◆ Pixel coordinate grounding data ◆
####################
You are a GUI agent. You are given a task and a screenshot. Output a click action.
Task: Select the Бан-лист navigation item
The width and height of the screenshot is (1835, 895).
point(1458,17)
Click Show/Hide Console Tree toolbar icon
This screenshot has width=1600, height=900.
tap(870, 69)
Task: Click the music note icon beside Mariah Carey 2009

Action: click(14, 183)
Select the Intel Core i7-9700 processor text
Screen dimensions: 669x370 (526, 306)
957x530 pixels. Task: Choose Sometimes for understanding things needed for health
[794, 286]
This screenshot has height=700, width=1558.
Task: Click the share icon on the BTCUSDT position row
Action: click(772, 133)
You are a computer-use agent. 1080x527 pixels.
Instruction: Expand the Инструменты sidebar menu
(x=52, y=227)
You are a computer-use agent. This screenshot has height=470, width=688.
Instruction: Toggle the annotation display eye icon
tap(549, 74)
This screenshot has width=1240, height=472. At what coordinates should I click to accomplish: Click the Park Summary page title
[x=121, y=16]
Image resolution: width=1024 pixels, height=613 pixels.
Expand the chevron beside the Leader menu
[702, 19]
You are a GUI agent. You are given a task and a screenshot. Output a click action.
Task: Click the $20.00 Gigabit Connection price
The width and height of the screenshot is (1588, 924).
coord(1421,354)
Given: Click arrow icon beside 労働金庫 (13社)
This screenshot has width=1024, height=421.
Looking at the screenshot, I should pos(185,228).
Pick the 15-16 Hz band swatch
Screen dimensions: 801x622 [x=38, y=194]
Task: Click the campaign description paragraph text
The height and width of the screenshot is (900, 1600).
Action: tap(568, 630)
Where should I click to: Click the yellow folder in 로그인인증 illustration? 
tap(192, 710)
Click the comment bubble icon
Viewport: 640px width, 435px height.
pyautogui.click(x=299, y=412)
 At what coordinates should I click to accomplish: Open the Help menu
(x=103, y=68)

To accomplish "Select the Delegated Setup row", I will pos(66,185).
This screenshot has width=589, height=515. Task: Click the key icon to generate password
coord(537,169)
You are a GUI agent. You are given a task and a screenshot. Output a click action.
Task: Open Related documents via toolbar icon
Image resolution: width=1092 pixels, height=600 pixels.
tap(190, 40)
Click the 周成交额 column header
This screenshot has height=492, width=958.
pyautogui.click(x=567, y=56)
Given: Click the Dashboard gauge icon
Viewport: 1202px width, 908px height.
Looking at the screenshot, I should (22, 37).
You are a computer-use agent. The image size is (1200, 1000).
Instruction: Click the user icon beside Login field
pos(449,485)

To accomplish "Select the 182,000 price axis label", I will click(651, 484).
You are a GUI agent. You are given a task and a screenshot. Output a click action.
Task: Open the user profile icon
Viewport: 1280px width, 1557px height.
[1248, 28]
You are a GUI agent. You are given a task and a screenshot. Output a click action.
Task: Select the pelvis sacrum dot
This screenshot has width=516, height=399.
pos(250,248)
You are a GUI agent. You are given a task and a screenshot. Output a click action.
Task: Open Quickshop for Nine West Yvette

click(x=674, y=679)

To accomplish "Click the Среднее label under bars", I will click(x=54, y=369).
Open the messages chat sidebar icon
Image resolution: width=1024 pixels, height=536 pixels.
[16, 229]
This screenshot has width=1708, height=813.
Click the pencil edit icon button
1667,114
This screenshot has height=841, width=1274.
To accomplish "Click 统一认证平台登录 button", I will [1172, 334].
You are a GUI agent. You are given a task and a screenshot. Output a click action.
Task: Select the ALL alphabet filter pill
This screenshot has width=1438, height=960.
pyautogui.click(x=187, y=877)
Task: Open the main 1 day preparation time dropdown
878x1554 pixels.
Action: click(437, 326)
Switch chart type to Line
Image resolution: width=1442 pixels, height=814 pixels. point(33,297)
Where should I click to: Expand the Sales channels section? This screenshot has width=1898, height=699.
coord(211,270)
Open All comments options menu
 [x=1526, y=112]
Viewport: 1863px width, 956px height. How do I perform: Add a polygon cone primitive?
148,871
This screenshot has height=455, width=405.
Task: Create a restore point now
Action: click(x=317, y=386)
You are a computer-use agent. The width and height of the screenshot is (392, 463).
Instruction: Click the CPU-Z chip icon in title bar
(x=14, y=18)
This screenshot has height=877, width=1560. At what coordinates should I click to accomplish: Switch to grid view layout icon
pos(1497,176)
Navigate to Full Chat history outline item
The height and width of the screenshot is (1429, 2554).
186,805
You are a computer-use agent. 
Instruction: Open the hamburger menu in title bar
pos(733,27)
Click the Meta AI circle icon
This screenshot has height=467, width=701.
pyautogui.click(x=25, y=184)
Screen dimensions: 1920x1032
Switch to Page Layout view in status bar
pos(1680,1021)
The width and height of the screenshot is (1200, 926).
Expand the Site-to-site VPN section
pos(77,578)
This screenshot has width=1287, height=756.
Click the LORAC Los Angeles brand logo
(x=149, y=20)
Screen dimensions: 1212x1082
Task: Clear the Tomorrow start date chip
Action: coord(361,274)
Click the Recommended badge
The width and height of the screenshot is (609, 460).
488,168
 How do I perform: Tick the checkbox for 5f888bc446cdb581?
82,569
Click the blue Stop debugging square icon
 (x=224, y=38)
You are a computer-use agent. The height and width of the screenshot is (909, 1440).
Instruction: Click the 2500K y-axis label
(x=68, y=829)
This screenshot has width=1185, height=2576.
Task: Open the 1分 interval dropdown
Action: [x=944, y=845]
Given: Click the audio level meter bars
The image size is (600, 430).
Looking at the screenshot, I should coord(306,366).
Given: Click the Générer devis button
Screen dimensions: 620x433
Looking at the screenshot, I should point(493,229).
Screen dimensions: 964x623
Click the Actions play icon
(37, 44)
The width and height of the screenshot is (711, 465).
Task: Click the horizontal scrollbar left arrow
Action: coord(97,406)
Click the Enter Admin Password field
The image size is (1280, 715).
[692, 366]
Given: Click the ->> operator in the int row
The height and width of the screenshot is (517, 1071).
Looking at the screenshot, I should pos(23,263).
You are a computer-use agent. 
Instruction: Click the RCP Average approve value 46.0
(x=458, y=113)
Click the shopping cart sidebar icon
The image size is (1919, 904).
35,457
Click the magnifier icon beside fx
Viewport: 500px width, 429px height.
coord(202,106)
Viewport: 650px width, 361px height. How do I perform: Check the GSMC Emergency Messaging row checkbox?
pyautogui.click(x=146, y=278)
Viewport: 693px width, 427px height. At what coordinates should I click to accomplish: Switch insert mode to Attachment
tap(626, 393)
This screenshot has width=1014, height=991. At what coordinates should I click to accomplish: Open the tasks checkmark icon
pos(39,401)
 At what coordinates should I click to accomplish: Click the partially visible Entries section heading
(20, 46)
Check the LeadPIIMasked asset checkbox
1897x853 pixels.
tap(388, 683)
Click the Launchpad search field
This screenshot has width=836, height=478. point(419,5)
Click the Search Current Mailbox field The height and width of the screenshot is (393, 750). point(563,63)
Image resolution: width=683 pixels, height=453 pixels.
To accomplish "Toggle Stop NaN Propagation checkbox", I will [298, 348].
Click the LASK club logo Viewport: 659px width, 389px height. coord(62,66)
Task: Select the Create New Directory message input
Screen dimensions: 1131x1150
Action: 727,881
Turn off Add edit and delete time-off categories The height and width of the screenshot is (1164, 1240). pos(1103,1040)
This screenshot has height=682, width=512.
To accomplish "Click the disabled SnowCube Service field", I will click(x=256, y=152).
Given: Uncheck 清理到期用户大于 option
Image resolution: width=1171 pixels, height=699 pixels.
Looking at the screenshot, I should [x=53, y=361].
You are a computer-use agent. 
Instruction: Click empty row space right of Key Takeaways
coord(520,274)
####################
◆ Task ◆
Each line above needs to be written out again exactly.

◆ Expected output ◆
You are a GUI agent. You are given a task and a screenshot. Output a click action.
Task: Select the Бан-лист navigation item
The width and height of the screenshot is (1835, 895).
point(1458,17)
Click Show/Hide Console Tree toolbar icon
This screenshot has width=1600, height=900.
tap(870, 69)
Task: Click the music note icon beside Mariah Carey 2009

Action: click(14, 183)
Select the Intel Core i7-9700 processor text
Screen dimensions: 669x370 (526, 306)
957x530 pixels. Task: Choose Sometimes for understanding things needed for health
[794, 286]
This screenshot has height=700, width=1558.
Task: Click the share icon on the BTCUSDT position row
Action: click(772, 133)
You are a computer-use agent. 1080x527 pixels.
Instruction: Expand the Инструменты sidebar menu
(x=52, y=227)
You are a computer-use agent. This screenshot has height=470, width=688.
Instruction: Toggle the annotation display eye icon
tap(549, 74)
This screenshot has width=1240, height=472. At what coordinates should I click to accomplish: Click the Park Summary page title
[x=121, y=16]
Image resolution: width=1024 pixels, height=613 pixels.
Expand the chevron beside the Leader menu
[702, 19]
You are a GUI agent. You are given a task and a screenshot. Output a click action.
Task: Click the $20.00 Gigabit Connection price
The width and height of the screenshot is (1588, 924).
coord(1421,354)
Given: Click arrow icon beside 労働金庫 (13社)
This screenshot has width=1024, height=421.
Looking at the screenshot, I should pos(185,228).
Pick the 15-16 Hz band swatch
Screen dimensions: 801x622 [x=38, y=194]
Task: Click the campaign description paragraph text
The height and width of the screenshot is (900, 1600).
Action: tap(568, 630)
Where should I click to: Click the yellow folder in 로그인인증 illustration? 
tap(192, 710)
Click the comment bubble icon
Viewport: 640px width, 435px height.
pyautogui.click(x=299, y=412)
 At what coordinates should I click to accomplish: Open the Help menu
(x=103, y=68)

To accomplish "Select the Delegated Setup row", I will pos(66,185).
This screenshot has width=589, height=515. Task: Click the key icon to generate password
coord(537,169)
You are a GUI agent. You are given a task and a screenshot. Output a click action.
Task: Open Related documents via toolbar icon
Image resolution: width=1092 pixels, height=600 pixels.
tap(190, 40)
Click the 周成交额 column header
This screenshot has height=492, width=958.
pyautogui.click(x=567, y=56)
Given: Click the Dashboard gauge icon
Viewport: 1202px width, 908px height.
Looking at the screenshot, I should (22, 37).
You are a computer-use agent. The image size is (1200, 1000).
Instruction: Click the user icon beside Login field
pos(449,485)

To accomplish "Select the 182,000 price axis label", I will click(651, 484).
You are a GUI agent. You are given a task and a screenshot. Output a click action.
Task: Open the user profile icon
Viewport: 1280px width, 1557px height.
[1248, 28]
You are a GUI agent. You are given a task and a screenshot. Output a click action.
Task: Select the pelvis sacrum dot
This screenshot has width=516, height=399.
pos(250,248)
You are a GUI agent. You are given a task and a screenshot. Output a click action.
Task: Open Quickshop for Nine West Yvette

click(x=674, y=679)

To accomplish "Click the Среднее label under bars", I will click(x=54, y=369).
Open the messages chat sidebar icon
Image resolution: width=1024 pixels, height=536 pixels.
[16, 229]
This screenshot has width=1708, height=813.
Click the pencil edit icon button
1667,114
This screenshot has height=841, width=1274.
To accomplish "Click 统一认证平台登录 button", I will [1172, 334].
You are a GUI agent. You are given a task and a screenshot. Output a click action.
Task: Select the ALL alphabet filter pill
This screenshot has width=1438, height=960.
pyautogui.click(x=187, y=877)
Task: Open the main 1 day preparation time dropdown
878x1554 pixels.
Action: click(437, 326)
Switch chart type to Line
Image resolution: width=1442 pixels, height=814 pixels. point(33,297)
Where should I click to: Expand the Sales channels section? This screenshot has width=1898, height=699.
coord(211,270)
Open All comments options menu
 [x=1526, y=112]
Viewport: 1863px width, 956px height. How do I perform: Add a polygon cone primitive?
148,871
This screenshot has height=455, width=405.
Task: Create a restore point now
Action: click(x=317, y=386)
You are a computer-use agent. The width and height of the screenshot is (392, 463).
Instruction: Click the CPU-Z chip icon in title bar
(x=14, y=18)
This screenshot has height=877, width=1560. At what coordinates should I click to accomplish: Switch to grid view layout icon
pos(1497,176)
Navigate to Full Chat history outline item
The height and width of the screenshot is (1429, 2554).
186,805
You are a computer-use agent. 
Instruction: Open the hamburger menu in title bar
pos(733,27)
Click the Meta AI circle icon
This screenshot has height=467, width=701.
pyautogui.click(x=25, y=184)
Screen dimensions: 1920x1032
Switch to Page Layout view in status bar
pos(1680,1021)
The width and height of the screenshot is (1200, 926).
Expand the Site-to-site VPN section
pos(77,578)
This screenshot has width=1287, height=756.
Click the LORAC Los Angeles brand logo
(x=149, y=20)
Screen dimensions: 1212x1082
Task: Clear the Tomorrow start date chip
Action: coord(361,274)
Click the Recommended badge
The width and height of the screenshot is (609, 460).
488,168
 How do I perform: Tick the checkbox for 5f888bc446cdb581?
82,569
Click the blue Stop debugging square icon
 (x=224, y=38)
You are a computer-use agent. The height and width of the screenshot is (909, 1440).
Instruction: Click the 2500K y-axis label
(x=68, y=829)
This screenshot has width=1185, height=2576.
Task: Open the 1分 interval dropdown
Action: [x=944, y=845]
Given: Click the audio level meter bars
The image size is (600, 430).
Looking at the screenshot, I should coord(306,366).
Given: Click the Générer devis button
Screen dimensions: 620x433
Looking at the screenshot, I should point(493,229).
Screen dimensions: 964x623
Click the Actions play icon
(37, 44)
The width and height of the screenshot is (711, 465).
Task: Click the horizontal scrollbar left arrow
Action: coord(97,406)
Click the Enter Admin Password field
The image size is (1280, 715).
[692, 366]
Given: Click the ->> operator in the int row
The height and width of the screenshot is (517, 1071).
Looking at the screenshot, I should pos(23,263).
You are a computer-use agent. 
Instruction: Click the RCP Average approve value 46.0
(x=458, y=113)
Click the shopping cart sidebar icon
The image size is (1919, 904).
35,457
Click the magnifier icon beside fx
Viewport: 500px width, 429px height.
coord(202,106)
Viewport: 650px width, 361px height. How do I perform: Check the GSMC Emergency Messaging row checkbox?
pyautogui.click(x=146, y=278)
Viewport: 693px width, 427px height. At what coordinates should I click to accomplish: Switch insert mode to Attachment
tap(626, 393)
This screenshot has width=1014, height=991. At what coordinates should I click to accomplish: Open the tasks checkmark icon
pos(39,401)
 At what coordinates should I click to accomplish: Click the partially visible Entries section heading
(20, 46)
Check the LeadPIIMasked asset checkbox
1897x853 pixels.
tap(388, 683)
Click the Launchpad search field
This screenshot has width=836, height=478. point(419,5)
Click the Search Current Mailbox field The height and width of the screenshot is (393, 750). point(563,63)
Image resolution: width=683 pixels, height=453 pixels.
To accomplish "Toggle Stop NaN Propagation checkbox", I will [298, 348].
Click the LASK club logo Viewport: 659px width, 389px height. coord(62,66)
Task: Select the Create New Directory message input
Screen dimensions: 1131x1150
Action: 727,881
Turn off Add edit and delete time-off categories The height and width of the screenshot is (1164, 1240). pos(1103,1040)
This screenshot has height=682, width=512.
To accomplish "Click the disabled SnowCube Service field", I will click(x=256, y=152).
Given: Uncheck 清理到期用户大于 option
Image resolution: width=1171 pixels, height=699 pixels.
Looking at the screenshot, I should [x=53, y=361].
You are a computer-use agent. 
Instruction: Click empty row space right of Key Takeaways
coord(520,274)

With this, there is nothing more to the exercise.